The server centralizes the recommendations crawled from YouTube, and any number of clients can be spawned to crawl YouTube.
Each client will:
- ask the server for a YouTube video URL to crawl
- crawl it (main info) as well as its channel and the first 10 recommendations
- send the result to the server
- iterate, using a brand new browser session such that history doesn't play a role
The most compute intensive operations are performed by the clients, so it's OK to have one server and many clients (hundreds or thousands probably work fine).
We don't know yet what we will do with the dataset exactly, this is a basis for research.
- a linux machine or something that runs
bash - the latest
dockerwithdocker compose
docker and docker compose are the easiest way to run either the server or the clients.
A script named setup-ubuntu is provided to install docker on a brand new Ubuntu Jammy machine.
Otherwise follow the official instructions, upon which the script is heavily inspired.
You'll need the node server itself, and another server that understands virtual hosts and SSL to do the SSL termination and forward the traffic to node.
I describe how to do that with apache because I'm more familiar with it, but a similar result
could be obtained with nginx for instance.

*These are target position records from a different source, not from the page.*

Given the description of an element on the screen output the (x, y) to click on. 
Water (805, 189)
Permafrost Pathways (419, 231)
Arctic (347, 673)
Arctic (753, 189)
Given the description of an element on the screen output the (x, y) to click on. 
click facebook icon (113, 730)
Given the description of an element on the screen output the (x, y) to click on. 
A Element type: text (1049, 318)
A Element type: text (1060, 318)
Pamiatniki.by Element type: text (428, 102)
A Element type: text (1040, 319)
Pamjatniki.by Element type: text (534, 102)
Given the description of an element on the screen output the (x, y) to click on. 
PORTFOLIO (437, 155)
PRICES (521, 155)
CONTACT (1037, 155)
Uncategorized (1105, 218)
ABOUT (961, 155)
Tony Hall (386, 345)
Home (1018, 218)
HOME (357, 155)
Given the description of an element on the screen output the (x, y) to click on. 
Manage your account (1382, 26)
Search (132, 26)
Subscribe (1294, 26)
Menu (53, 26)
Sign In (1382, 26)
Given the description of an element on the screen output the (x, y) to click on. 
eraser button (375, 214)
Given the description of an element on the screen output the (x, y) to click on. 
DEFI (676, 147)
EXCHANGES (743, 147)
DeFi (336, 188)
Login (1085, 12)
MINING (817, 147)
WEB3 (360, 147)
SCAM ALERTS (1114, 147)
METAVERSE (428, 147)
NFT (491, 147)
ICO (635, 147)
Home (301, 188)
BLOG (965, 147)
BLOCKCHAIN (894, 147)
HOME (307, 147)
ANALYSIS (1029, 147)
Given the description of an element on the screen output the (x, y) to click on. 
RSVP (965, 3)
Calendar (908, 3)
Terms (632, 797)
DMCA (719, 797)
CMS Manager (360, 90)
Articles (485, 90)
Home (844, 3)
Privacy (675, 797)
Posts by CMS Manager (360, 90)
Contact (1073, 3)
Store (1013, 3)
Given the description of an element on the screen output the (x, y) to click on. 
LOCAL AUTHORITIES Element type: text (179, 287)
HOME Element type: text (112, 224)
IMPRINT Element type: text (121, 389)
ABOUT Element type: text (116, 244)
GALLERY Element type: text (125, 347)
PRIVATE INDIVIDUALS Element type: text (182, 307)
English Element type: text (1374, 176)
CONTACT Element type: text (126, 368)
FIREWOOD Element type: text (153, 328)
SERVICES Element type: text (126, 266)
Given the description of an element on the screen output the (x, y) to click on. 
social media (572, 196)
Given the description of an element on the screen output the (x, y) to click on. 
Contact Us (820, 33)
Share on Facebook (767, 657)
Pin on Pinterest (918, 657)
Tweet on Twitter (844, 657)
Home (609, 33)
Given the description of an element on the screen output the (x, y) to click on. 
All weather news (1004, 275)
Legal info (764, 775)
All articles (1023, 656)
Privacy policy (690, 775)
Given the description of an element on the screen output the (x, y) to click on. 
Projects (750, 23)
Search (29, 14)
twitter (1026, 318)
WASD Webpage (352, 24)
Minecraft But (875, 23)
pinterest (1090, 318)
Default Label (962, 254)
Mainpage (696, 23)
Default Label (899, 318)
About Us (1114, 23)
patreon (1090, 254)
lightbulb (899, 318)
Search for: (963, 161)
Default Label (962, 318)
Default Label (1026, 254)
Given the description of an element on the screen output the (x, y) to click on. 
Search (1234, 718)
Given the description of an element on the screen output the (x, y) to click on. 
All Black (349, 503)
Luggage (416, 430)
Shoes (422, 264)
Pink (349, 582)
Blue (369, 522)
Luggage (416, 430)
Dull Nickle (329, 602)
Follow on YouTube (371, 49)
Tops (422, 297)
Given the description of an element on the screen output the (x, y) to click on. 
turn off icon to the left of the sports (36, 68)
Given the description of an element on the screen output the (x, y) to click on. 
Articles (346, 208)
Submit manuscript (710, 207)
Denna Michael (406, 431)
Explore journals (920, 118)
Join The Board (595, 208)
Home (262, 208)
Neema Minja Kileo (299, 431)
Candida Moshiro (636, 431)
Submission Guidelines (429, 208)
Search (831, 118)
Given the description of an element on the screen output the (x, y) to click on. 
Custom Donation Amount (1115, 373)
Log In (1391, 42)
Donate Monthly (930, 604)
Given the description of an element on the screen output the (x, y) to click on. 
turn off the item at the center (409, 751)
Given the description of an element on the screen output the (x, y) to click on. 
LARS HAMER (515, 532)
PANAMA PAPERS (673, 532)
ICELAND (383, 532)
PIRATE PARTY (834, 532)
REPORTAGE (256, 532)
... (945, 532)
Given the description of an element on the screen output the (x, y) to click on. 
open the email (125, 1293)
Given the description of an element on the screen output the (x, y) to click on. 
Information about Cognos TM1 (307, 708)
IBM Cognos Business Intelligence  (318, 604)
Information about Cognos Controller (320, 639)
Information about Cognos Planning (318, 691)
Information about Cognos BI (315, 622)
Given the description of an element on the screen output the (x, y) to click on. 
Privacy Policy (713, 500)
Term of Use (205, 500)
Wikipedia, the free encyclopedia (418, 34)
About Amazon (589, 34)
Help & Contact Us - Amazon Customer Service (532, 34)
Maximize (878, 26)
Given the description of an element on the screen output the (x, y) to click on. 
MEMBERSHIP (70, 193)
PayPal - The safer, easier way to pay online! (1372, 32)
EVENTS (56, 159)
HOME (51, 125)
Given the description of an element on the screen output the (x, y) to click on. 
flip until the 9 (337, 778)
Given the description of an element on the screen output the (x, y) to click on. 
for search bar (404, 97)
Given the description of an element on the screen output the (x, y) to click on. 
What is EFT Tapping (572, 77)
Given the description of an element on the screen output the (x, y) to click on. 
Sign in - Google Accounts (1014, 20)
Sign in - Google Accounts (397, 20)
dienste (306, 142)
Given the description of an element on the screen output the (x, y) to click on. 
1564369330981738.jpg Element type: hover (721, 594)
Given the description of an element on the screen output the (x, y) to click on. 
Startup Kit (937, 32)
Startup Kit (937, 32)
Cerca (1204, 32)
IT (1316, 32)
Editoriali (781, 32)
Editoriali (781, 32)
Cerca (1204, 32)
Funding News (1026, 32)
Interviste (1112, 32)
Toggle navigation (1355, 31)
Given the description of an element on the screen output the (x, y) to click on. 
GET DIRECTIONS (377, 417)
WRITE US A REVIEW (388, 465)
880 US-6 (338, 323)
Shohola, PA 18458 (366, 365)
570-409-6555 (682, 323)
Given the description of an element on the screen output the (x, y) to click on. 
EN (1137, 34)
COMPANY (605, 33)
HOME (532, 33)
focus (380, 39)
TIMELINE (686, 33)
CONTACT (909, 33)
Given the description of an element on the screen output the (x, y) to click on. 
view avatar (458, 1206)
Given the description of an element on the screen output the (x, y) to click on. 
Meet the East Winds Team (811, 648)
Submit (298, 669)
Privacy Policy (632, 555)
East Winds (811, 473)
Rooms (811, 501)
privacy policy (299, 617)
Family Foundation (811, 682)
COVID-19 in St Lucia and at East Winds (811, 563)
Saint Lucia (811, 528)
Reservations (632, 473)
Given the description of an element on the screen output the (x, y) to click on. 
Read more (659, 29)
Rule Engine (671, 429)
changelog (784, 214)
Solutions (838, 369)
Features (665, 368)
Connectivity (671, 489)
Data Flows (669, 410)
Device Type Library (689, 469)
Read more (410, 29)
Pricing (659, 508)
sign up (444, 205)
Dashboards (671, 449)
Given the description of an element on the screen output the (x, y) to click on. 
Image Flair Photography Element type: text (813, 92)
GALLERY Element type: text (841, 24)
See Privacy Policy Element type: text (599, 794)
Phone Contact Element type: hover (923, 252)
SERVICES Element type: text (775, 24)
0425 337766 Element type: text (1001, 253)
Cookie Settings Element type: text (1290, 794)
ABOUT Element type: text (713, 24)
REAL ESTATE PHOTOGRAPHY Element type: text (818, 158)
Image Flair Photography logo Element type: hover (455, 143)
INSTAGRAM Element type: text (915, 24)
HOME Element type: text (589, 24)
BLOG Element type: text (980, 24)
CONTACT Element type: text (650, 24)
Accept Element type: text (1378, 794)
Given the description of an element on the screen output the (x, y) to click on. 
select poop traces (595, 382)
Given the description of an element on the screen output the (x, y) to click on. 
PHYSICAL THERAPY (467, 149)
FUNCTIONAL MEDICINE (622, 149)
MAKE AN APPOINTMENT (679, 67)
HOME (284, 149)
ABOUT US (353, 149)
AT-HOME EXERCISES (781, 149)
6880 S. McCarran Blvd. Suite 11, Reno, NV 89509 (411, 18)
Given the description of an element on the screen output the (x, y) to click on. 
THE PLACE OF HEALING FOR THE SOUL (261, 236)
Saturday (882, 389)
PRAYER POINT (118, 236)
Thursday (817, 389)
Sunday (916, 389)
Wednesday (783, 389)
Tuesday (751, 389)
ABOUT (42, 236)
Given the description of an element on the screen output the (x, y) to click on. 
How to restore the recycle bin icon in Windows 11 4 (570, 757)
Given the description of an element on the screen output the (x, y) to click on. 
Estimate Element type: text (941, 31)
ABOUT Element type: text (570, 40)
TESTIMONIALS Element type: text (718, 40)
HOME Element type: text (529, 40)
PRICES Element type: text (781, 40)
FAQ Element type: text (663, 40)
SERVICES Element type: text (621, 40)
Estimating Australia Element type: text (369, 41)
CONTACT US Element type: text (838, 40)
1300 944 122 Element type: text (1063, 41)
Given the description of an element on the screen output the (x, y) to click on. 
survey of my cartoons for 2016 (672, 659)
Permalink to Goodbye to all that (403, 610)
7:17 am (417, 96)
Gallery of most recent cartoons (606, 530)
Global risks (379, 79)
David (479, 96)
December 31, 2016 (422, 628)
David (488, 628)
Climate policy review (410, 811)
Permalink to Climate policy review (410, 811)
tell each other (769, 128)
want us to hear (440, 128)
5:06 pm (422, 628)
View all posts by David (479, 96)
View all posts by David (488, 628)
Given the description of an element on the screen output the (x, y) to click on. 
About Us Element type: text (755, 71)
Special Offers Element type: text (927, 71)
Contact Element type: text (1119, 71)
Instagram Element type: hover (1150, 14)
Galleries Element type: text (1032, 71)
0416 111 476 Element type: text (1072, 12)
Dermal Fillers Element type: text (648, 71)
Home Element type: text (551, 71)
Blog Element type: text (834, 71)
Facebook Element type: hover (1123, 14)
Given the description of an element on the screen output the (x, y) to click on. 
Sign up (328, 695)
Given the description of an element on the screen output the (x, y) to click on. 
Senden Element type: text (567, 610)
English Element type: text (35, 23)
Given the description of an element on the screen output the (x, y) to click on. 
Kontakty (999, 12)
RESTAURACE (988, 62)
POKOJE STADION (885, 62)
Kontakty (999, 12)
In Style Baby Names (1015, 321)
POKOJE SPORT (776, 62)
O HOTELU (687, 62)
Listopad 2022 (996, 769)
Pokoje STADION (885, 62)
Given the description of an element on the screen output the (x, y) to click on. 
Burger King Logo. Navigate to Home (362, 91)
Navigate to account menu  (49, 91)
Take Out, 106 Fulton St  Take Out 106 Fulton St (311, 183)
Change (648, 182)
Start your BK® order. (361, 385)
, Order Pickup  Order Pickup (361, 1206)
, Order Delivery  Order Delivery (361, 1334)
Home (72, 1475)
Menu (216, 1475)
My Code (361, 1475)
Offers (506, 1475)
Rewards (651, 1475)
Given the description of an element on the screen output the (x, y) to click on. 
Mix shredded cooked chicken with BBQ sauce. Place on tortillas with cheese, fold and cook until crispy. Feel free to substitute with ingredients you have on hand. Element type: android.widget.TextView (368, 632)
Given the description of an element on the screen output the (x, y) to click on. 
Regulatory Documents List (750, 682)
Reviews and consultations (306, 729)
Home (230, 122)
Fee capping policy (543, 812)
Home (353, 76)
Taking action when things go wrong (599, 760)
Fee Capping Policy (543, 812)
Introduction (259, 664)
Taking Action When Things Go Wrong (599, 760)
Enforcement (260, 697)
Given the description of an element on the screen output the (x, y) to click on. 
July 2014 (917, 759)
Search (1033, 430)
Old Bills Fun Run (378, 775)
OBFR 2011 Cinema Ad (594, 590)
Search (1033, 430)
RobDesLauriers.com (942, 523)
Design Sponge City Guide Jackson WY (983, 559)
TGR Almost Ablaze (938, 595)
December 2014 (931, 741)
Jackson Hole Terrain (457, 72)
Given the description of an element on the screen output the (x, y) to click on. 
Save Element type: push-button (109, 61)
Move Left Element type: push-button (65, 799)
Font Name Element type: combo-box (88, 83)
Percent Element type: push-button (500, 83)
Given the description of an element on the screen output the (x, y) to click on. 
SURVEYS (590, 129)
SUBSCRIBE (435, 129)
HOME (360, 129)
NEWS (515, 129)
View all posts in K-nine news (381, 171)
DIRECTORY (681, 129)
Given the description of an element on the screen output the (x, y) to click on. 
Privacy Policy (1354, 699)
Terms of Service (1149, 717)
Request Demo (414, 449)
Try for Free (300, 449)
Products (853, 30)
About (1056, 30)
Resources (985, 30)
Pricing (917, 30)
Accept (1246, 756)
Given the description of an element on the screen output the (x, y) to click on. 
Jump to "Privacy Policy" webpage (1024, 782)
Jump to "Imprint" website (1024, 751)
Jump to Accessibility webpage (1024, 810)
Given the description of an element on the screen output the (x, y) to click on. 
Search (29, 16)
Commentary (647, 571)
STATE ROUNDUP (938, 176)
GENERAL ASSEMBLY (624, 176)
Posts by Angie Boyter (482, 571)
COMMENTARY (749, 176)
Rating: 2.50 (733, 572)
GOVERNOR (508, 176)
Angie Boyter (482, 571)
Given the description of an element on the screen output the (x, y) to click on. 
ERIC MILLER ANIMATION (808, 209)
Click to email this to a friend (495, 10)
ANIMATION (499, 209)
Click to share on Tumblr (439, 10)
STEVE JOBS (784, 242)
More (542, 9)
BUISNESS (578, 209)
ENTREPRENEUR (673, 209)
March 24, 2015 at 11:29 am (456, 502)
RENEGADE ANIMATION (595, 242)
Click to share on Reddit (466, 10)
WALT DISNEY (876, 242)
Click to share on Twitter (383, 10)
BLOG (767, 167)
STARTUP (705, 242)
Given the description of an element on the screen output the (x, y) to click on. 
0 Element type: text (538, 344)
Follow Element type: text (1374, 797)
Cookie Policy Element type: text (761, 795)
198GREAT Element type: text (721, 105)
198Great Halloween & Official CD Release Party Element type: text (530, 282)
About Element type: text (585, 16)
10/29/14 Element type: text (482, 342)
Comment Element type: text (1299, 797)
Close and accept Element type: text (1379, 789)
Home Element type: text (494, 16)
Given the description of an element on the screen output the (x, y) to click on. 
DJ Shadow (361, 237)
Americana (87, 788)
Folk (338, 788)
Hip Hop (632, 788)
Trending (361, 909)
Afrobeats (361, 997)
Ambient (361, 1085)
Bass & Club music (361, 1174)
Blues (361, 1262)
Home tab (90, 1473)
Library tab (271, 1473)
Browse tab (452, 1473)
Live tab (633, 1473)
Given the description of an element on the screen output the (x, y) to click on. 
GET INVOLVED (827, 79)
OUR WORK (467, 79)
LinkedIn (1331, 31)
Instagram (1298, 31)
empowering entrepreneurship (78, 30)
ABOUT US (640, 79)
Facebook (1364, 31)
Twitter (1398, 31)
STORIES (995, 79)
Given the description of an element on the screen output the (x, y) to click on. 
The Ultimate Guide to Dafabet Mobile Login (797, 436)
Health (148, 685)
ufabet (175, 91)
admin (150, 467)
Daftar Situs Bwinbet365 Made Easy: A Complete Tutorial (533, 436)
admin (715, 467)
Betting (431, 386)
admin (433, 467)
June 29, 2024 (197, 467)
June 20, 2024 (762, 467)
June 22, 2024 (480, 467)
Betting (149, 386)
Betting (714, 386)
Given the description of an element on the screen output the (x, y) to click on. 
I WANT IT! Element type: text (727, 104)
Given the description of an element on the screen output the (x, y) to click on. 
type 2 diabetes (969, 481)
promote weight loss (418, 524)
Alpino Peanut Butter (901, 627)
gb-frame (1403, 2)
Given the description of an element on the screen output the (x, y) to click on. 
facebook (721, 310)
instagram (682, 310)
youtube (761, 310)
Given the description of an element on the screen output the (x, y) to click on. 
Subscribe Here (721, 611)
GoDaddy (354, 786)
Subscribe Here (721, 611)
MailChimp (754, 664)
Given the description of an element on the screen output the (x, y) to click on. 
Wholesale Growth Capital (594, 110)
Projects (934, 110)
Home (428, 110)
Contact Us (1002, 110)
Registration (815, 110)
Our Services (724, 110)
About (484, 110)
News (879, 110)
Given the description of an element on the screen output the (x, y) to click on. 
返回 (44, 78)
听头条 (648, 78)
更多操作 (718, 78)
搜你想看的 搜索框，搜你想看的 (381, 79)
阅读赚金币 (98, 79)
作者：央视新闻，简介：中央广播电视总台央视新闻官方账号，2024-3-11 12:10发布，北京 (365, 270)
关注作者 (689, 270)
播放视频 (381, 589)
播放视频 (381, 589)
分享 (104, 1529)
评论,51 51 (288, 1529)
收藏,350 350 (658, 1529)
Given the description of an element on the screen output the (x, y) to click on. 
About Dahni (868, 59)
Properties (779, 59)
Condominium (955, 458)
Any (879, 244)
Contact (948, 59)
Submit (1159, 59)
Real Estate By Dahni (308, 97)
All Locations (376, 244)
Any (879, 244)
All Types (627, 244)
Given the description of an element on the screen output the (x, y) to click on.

If you have docker compose, running:
./server <password>should be enough.
It is recommended to secure the connection with SSL.
Since having SSL certificates in node apps is usually a pain in the ass, I'm using Apache2 for the SSL termination, and it uses mod_proxy to forward the requests to node.
If you have apache2 installed, you can use
the example vhost, adapting what's necessary (a priori only the ServerName) to route the traffic to node.
You'll need to enable two apache modules:
sudo a2enmod proxy
sudo a2enmod remoteip
sudo systemctl reload apache2There is another vhost to expose the database administration interface, it uses Basic Auth to protect access to the services exposed.
In this one you'll have to modify ServerName and ServerAdmin.
Quick reminder on how to add a user for Basic Auth
sudo htpasswd -c /etc/apache2/.htpasswd <user>Just copy the 2 vhosts you have just adapted to /etc/apache2/sites-available, then run sudo a2ensite on each one,
then enable SSL on both of them by following the instructions from the certbot website.
Customize the seed for this client:
Edit seed_video in config/production-docker.yaml and client_name.
A client is identified with its name and IP address (IP as determined by server).
The seed video is associated to the client at its creation and never changes.
Start the client(s)
Still assuming you have docker compose installed,
just run:
./explore <url> <password> [concurrency=4]